Thursday , December 12, 2024

Next Stop: Algorithmic Shopping

Security Notes

Shopping is an emotional experience. Shops lure us, play us, and make us shop and pay against any and all rationality. Only now, technology is about to redress that imbalance.

The biggest impact will be felt by ordinary commodities. No one gets overly excited about buying eggs or hauling milk. We just don’t want to run out of either. Our future fridge will take care of that. Realizing via RFID tags that there are only a few eggs left on the egg tray, the refrigerator—a node in the Internet of Things—will shop around with all local grocery stores hunting for online orders. The fridge will analyze the bids according to its owner’s preferences and quickly decide on the most attractive offer.

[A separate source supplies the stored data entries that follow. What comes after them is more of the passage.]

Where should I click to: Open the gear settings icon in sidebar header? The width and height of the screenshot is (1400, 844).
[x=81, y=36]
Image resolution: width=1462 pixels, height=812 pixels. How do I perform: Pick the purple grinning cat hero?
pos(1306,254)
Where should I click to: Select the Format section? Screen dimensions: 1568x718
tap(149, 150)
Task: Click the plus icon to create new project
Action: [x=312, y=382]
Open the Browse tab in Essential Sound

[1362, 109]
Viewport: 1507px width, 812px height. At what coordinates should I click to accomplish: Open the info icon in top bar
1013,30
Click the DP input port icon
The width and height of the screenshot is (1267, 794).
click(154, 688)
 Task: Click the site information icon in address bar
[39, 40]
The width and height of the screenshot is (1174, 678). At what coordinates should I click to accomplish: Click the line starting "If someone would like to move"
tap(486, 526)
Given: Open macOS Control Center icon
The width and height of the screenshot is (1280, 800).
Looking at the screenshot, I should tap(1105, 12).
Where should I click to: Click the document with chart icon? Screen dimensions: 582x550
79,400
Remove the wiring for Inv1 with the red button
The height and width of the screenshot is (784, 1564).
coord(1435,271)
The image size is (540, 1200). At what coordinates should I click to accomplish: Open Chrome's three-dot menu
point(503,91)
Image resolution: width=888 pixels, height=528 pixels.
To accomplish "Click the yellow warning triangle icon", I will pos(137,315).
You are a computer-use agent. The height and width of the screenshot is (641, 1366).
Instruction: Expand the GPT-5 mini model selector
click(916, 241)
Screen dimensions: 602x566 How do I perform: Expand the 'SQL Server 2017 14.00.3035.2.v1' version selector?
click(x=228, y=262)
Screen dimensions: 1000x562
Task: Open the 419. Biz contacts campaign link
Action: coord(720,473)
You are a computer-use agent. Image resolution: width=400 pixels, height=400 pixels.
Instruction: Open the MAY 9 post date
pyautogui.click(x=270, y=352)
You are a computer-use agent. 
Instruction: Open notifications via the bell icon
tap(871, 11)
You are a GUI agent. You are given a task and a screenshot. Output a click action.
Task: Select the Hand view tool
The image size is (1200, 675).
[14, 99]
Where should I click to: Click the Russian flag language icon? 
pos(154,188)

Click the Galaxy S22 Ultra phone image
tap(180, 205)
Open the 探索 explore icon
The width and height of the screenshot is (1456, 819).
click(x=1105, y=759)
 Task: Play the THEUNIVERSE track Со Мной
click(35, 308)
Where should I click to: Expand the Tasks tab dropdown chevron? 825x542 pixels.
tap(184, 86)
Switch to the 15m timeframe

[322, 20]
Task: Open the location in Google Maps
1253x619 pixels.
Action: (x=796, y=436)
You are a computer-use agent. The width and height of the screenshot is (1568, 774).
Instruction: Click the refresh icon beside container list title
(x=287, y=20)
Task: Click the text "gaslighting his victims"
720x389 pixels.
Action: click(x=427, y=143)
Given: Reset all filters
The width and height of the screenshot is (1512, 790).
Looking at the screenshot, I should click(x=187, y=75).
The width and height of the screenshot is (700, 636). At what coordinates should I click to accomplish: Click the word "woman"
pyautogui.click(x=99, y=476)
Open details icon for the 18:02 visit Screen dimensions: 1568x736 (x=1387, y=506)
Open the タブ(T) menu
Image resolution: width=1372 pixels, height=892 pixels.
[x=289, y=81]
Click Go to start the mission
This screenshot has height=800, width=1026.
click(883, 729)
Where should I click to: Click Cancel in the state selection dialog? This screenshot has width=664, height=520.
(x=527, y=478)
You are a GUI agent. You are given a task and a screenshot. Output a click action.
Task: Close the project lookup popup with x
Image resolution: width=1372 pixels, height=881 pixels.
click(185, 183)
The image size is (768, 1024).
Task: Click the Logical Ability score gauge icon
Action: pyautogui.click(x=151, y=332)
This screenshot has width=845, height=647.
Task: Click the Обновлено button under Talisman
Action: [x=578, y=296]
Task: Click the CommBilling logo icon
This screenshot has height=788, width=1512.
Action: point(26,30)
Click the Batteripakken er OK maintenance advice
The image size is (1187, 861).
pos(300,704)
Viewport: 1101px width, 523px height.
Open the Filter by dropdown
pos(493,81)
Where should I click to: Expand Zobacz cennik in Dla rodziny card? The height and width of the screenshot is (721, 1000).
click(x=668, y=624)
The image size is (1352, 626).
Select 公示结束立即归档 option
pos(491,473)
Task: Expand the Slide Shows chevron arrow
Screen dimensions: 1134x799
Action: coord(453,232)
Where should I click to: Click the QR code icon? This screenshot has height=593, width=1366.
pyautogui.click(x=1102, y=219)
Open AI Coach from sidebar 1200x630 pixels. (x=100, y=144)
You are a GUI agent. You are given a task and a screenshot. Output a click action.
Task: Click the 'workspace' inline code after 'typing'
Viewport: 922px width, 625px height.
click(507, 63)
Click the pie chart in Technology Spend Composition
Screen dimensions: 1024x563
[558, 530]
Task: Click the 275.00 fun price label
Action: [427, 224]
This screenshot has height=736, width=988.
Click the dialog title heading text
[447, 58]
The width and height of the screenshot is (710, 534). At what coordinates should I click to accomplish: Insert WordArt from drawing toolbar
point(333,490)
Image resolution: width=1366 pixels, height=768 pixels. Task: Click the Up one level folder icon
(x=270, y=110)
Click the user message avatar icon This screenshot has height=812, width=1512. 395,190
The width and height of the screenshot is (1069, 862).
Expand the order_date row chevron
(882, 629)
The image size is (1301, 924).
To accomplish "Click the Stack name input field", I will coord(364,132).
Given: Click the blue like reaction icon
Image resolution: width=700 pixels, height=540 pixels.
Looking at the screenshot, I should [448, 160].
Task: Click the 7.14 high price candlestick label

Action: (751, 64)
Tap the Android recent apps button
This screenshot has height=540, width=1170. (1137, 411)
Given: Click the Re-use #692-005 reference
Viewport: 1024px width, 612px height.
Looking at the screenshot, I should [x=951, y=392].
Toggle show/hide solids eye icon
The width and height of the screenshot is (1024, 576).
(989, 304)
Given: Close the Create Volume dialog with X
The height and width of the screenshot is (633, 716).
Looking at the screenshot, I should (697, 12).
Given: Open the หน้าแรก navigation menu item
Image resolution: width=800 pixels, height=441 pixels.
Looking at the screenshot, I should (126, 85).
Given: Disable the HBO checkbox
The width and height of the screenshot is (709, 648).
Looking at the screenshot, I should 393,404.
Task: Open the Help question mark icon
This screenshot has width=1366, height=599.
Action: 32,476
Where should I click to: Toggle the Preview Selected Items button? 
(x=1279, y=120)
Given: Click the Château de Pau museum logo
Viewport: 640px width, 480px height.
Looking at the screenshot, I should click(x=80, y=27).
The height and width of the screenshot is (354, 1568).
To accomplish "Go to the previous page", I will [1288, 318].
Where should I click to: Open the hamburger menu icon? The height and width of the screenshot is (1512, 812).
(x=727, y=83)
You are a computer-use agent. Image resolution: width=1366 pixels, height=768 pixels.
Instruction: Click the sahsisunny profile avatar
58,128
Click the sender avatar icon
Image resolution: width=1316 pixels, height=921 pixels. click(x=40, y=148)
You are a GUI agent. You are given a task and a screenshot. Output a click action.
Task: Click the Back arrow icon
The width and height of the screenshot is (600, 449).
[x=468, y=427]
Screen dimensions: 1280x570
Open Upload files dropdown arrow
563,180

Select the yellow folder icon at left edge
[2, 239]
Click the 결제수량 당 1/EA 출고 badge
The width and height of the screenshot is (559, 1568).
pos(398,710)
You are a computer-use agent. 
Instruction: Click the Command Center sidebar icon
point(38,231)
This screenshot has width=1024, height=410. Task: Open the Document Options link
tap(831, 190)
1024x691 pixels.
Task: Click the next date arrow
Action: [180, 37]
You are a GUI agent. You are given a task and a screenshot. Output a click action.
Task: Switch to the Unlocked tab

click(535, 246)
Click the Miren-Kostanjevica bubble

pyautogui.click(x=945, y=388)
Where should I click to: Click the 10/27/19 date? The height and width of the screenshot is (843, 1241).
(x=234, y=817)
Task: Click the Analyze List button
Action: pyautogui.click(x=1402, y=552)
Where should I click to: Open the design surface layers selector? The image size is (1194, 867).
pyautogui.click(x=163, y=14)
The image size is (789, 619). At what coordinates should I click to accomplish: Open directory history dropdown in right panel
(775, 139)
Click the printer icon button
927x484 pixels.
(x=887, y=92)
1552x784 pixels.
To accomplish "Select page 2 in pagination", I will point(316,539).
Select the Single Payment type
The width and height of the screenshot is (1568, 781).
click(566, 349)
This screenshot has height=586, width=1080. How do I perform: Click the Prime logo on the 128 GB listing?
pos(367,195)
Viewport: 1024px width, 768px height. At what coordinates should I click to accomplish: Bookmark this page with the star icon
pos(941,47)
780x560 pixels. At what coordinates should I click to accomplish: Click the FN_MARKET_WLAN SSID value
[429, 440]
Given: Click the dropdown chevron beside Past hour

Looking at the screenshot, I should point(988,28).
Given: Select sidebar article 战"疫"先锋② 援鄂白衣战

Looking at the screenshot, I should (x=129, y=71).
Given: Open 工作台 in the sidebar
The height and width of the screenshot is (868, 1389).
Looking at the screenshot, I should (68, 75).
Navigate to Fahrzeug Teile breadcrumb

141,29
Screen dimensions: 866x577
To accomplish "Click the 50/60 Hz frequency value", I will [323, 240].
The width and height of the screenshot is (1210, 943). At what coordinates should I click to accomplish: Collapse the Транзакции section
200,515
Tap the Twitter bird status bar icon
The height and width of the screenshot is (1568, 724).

The artificial intelligence in the refrigerator will be smart enough to postpone its order if no offer is good enough, and while the stock of eggs is still high enough. The fridge will pay in advance for the order with digital money. No credit cards, no monthly statements, no invoices. Think about it: The decision to make a payment is relegated to an artificially intelligent entity!

In the near future, you will instruct your avatar to buy new sets of white sheets and light-blue towels. It would be a no-rush order, as the old sheets and towels are still serviceable. Your avatar will exploit this no-rush instruction. It will hunt patiently for a coming sale, and then pounce at the appropriate moment, pay, and order home delivery.

Unlike you, the avatar has no emotional ties to a particular store or a particular brand, among equal-quality options. The avatar is not influenced by parking considerations, location, or possible traffic jams. Its decision is not skewed by irrational brand loyalty, nor tilted by store loyalty (unless so instructed). Its decision is based simply on price and terms. It’s digital payments made algorithmically, logically, and serving the interests of the owner.

What will vendors do? They will have to adapt to the new “decision maker,” and attract buyers via algorithmic discounts. Since a vendor’s offer will be evaluated by smart intelligence, it can itself be smart and involved.

Today, vendors say: “Buy one, get one free!” That’s easy to understand. But what about an offer like this: “Buy one of this, and two of that, and pre-order a third item. Allow us to deliver it only two days from now. We will pay you back 44.25% of your purchase, using digital loyalty money good in this store and at the gas station near your home.” Such an offer would be impossible for a customer walking down the aisle to evaluate. But your avatar would rate its attraction in seconds, compare it to similarly convoluted offers placed by competitors, and decide which way to go.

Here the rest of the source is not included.